### [Exercise requirements]
The required output is the line with "You are a computer-use agent. Viewport: 587px" through the final line of the entries, each one exactly as it stands.

### [Provided records]
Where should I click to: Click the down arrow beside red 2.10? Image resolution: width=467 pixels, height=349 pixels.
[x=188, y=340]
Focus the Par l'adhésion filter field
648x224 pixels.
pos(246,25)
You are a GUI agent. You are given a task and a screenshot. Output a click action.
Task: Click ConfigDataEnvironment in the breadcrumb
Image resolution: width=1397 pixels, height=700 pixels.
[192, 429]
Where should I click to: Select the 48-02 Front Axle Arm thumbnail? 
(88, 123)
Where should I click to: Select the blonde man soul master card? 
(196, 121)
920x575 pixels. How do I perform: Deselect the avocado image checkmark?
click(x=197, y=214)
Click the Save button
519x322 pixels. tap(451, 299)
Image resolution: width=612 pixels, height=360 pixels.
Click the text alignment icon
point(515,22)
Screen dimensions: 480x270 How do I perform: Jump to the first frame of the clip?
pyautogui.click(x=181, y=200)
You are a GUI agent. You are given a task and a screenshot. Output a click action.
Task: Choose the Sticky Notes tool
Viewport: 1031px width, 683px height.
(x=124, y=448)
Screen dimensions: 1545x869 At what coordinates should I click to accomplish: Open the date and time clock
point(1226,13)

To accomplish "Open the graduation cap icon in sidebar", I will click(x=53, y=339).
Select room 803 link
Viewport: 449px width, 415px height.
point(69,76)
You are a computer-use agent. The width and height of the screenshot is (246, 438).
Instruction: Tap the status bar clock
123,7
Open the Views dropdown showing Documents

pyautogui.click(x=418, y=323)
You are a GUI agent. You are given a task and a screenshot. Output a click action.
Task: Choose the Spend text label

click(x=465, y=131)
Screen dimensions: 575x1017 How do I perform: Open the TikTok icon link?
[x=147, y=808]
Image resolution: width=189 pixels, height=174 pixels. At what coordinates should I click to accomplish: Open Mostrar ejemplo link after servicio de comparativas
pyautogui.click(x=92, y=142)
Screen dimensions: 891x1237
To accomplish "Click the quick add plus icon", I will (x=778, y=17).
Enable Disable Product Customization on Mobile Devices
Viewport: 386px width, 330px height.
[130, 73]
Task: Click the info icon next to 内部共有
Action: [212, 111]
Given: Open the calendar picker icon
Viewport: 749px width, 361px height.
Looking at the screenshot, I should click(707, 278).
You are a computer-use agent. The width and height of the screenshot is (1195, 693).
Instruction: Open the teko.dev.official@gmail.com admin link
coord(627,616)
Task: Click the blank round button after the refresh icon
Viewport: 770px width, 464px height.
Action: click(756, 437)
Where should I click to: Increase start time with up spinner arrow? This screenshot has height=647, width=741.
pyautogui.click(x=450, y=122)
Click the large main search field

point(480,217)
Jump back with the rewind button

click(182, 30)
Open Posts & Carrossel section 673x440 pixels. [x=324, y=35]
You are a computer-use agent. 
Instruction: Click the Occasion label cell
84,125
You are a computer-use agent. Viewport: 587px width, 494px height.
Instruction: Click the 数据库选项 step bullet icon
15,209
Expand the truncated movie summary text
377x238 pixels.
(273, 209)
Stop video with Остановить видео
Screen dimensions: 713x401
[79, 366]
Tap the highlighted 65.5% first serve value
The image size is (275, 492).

### [Answer box]
You are a computer-use agent. Viewport: 587px width, 494px height.
Instruction: Click the 数据库选项 step bullet icon
15,209
Expand the truncated movie summary text
377x238 pixels.
(273, 209)
Stop video with Остановить видео
Screen dimensions: 713x401
[79, 366]
Tap the highlighted 65.5% first serve value
The image size is (275, 492).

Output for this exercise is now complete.